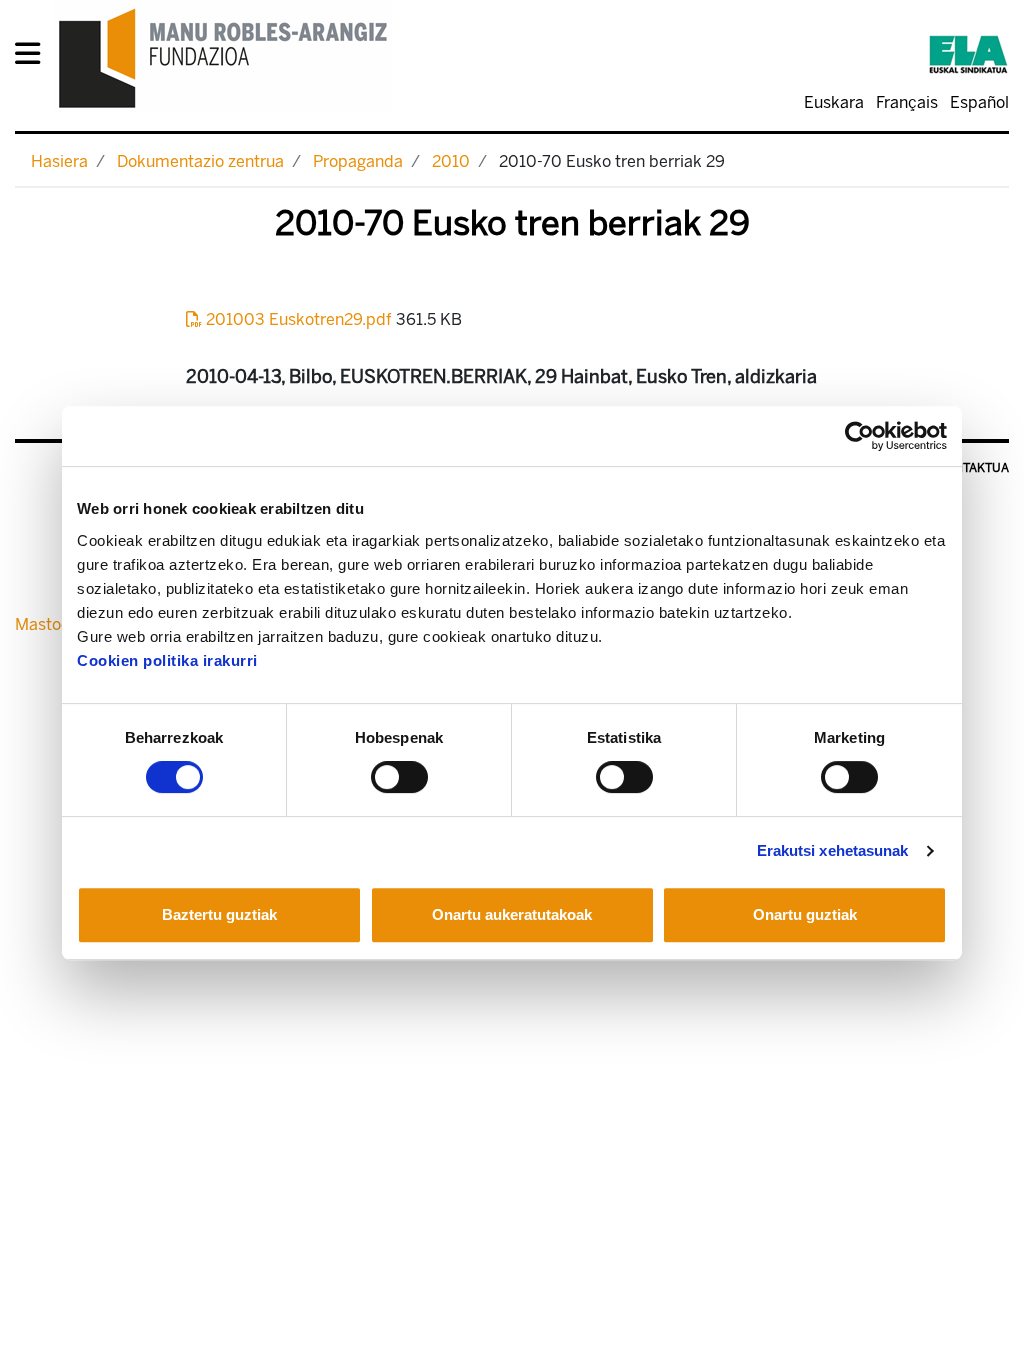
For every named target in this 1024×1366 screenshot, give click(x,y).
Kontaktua (973, 468)
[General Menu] (33, 57)
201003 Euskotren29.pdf (299, 319)
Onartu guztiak (805, 914)
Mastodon (52, 624)
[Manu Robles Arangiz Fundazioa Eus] (223, 57)
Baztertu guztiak (219, 914)
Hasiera (59, 161)
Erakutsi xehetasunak (833, 850)
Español (979, 102)
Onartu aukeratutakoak (512, 914)
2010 (451, 161)
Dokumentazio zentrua (200, 161)
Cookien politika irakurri (167, 660)
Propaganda (358, 161)
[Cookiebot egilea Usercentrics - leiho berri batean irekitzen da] (859, 436)
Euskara (834, 102)
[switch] (399, 777)
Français (907, 102)
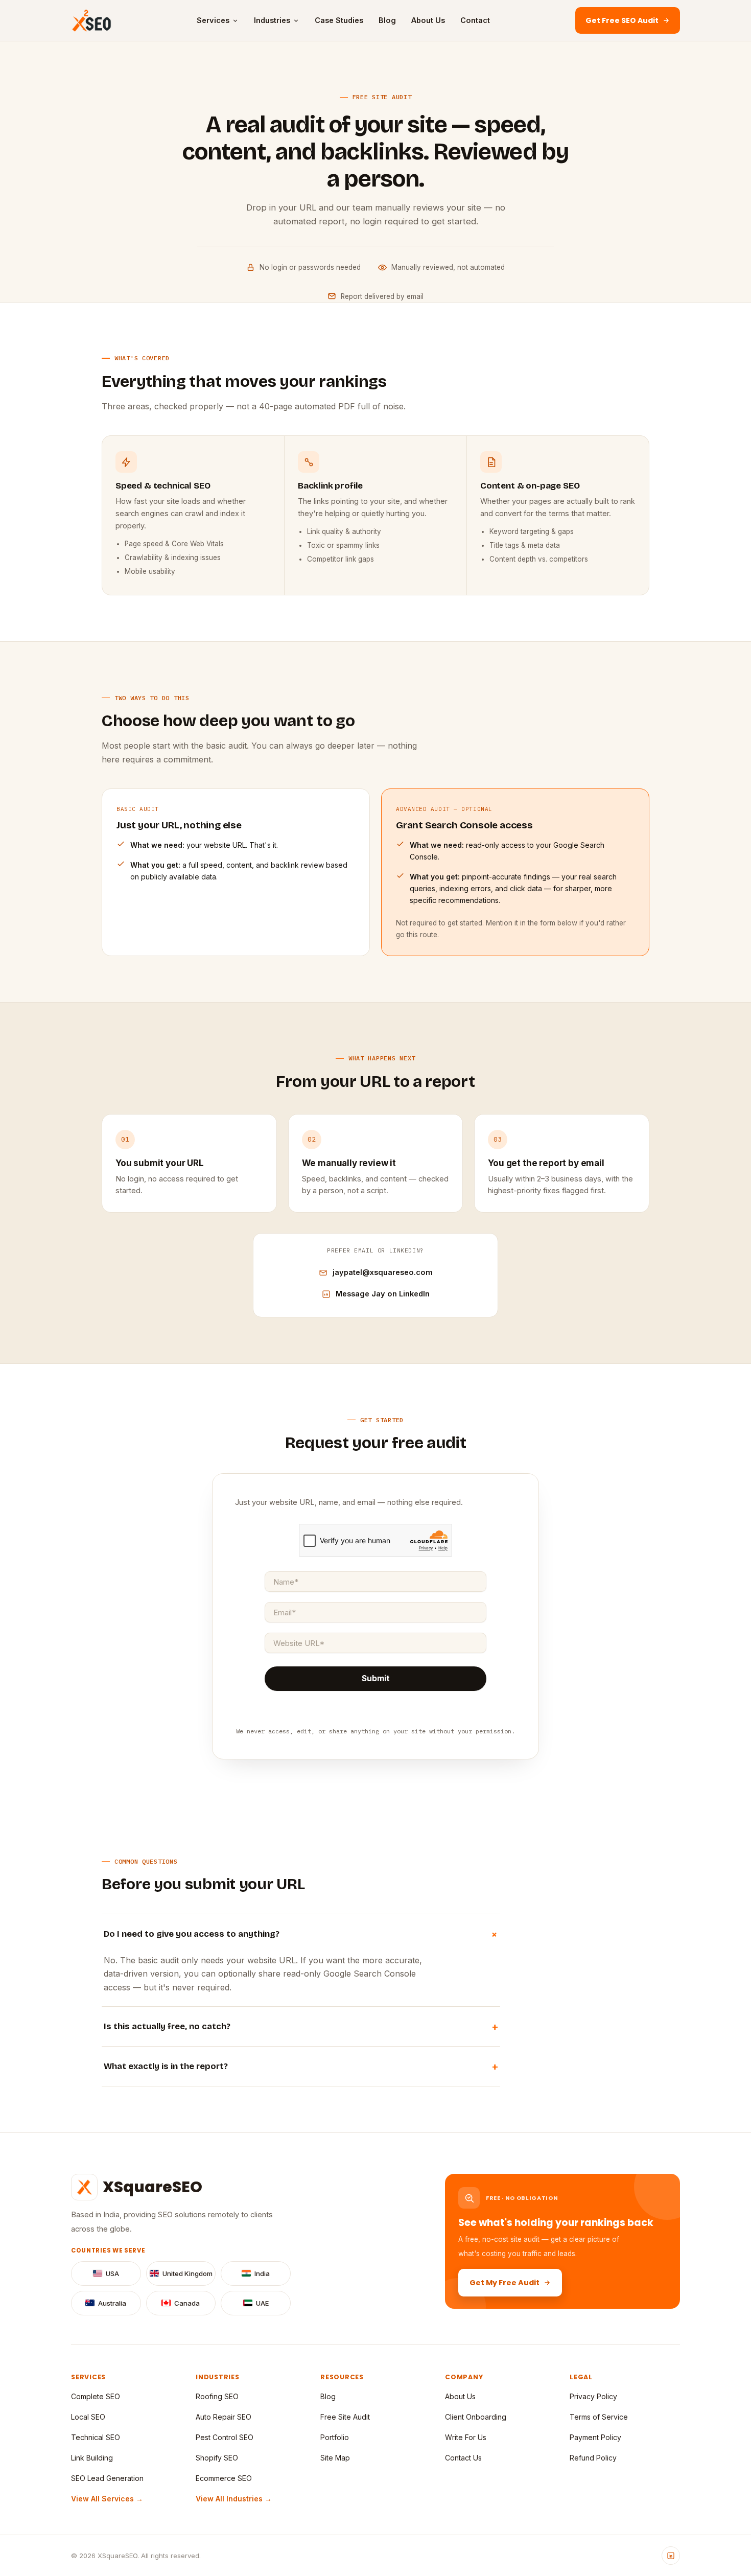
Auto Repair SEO (223, 2416)
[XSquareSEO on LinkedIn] (671, 2555)
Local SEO (88, 2416)
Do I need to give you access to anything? (302, 1934)
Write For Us (465, 2437)
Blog (387, 20)
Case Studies (339, 20)
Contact (475, 20)
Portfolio (334, 2437)
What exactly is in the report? (301, 2066)
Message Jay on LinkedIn (383, 1293)
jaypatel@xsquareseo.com (383, 1272)
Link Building (92, 2457)
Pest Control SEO (224, 2437)
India (262, 2273)
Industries (272, 20)
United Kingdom (187, 2273)
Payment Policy (595, 2437)
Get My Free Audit (504, 2283)
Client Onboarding (475, 2416)
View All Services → (107, 2498)
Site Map (335, 2457)
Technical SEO (95, 2437)
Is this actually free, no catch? (301, 2026)
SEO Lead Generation (107, 2478)
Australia (112, 2303)
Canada (187, 2303)
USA (112, 2273)
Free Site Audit (345, 2416)
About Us (428, 20)
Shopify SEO (217, 2457)
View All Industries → (234, 2498)
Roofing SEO (217, 2396)
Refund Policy (593, 2457)
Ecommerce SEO (224, 2478)
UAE (262, 2303)
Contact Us (463, 2457)
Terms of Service (599, 2416)
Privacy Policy (593, 2396)
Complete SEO (95, 2396)
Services (213, 20)
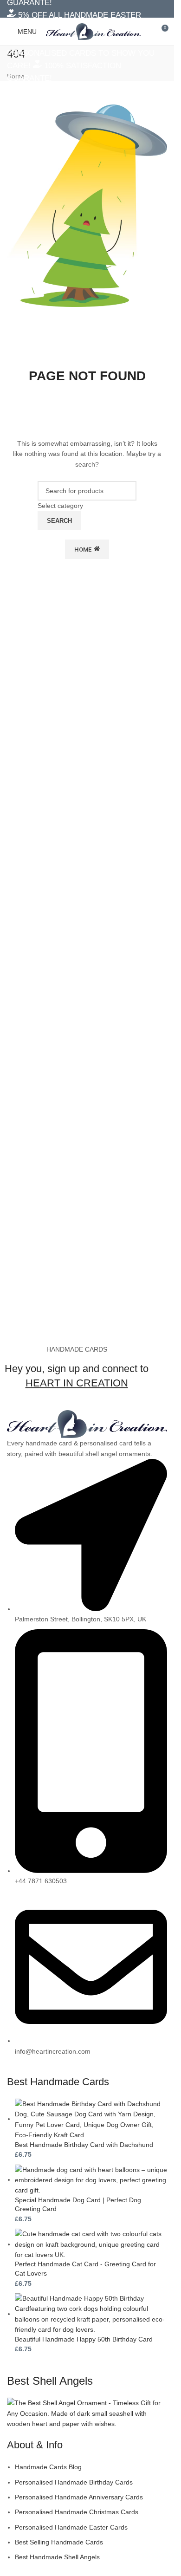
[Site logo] (93, 31)
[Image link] (87, 1423)
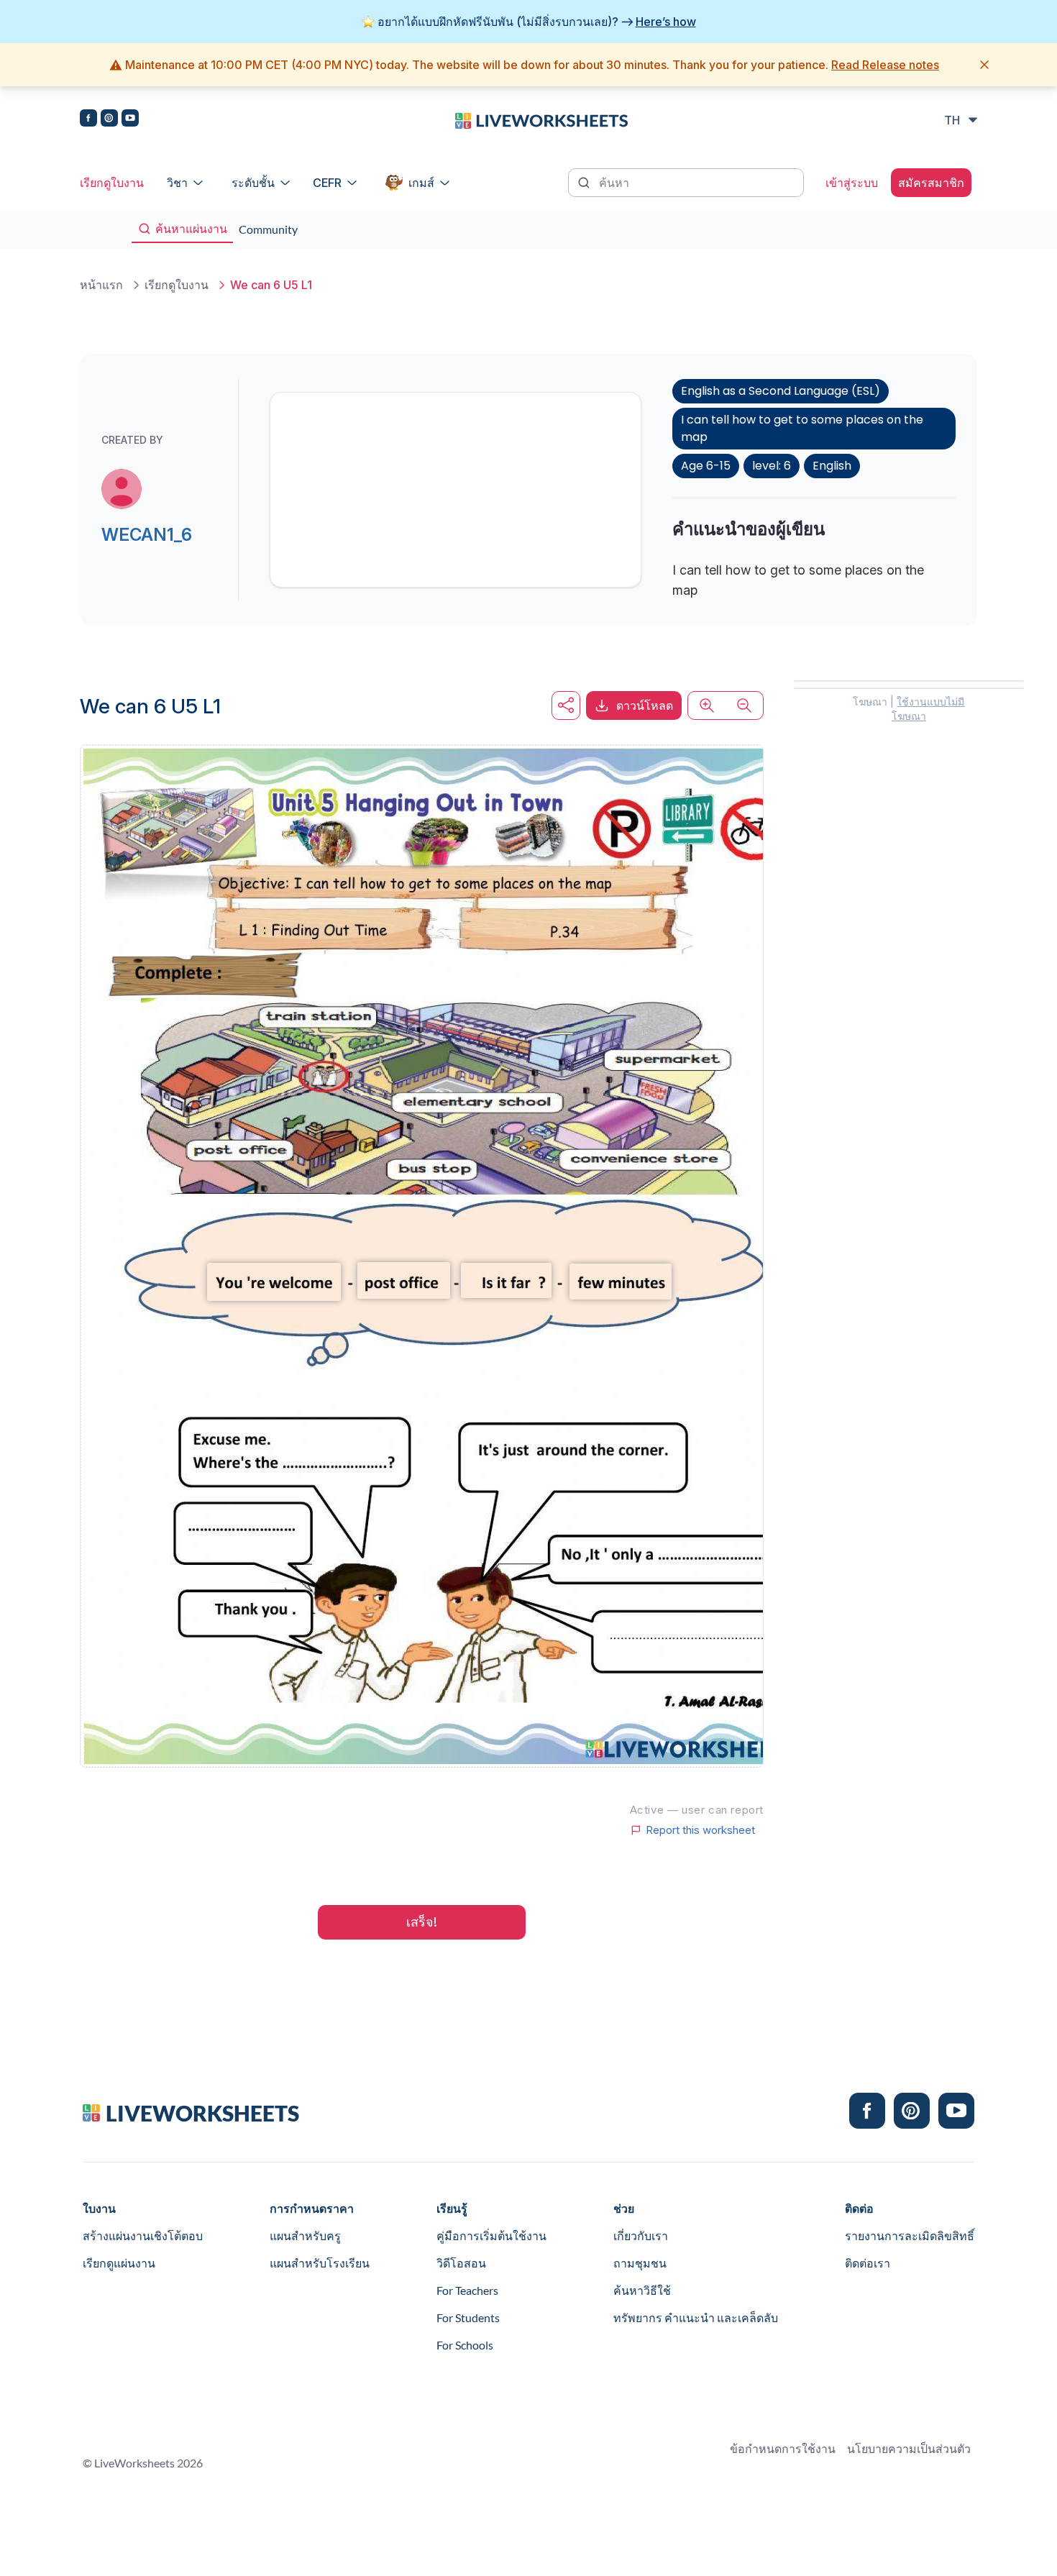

TASK INSTRUCTIONS. Begin at the line that has "Français (907, 102)" and continue through the end of the records, then write those lines again with "Policy" switched to "Statement" and nothing else changed. Leave the pictures out of your answer.

ANSWER TO THIS EXERCISE.
Français (907, 102)
Auto Repair SEO (223, 2416)
[XSquareSEO on LinkedIn] (671, 2555)
Local SEO (88, 2416)
Do I need to give you access to anything? (302, 1934)
Write For Us (465, 2437)
Blog (387, 20)
Case Studies (339, 20)
Contact (475, 20)
Portfolio (334, 2437)
What exactly is in the report? (301, 2066)
Message Jay on LinkedIn (383, 1293)
jaypatel@xsquareseo.com (383, 1272)
Link Building (92, 2457)
Pest Control SEO (224, 2437)
India (262, 2273)
Industries (272, 20)
United Kingdom (187, 2273)
Payment Statement (595, 2437)
Get My Free Audit (504, 2283)
Client Onboarding (475, 2416)
View All Services → (107, 2498)
Site Map (335, 2457)
Technical SEO (95, 2437)
Is this actually free, no catch? (301, 2026)
SEO Lead Generation (107, 2478)
Australia (112, 2303)
Canada (187, 2303)
USA (112, 2273)
Free Site Audit (345, 2416)
About Us (428, 20)
Shopify SEO (217, 2457)
View All Industries → (234, 2498)
Roofing SEO (217, 2396)
Refund Statement (593, 2457)
Ecommerce SEO (224, 2478)
UAE (262, 2303)
Contact Us (463, 2457)
Terms of Service (599, 2416)
Privacy Statement (593, 2396)
Complete SEO (95, 2396)
Services (213, 20)
[Site logo] (93, 31)
[Image link] (87, 1423)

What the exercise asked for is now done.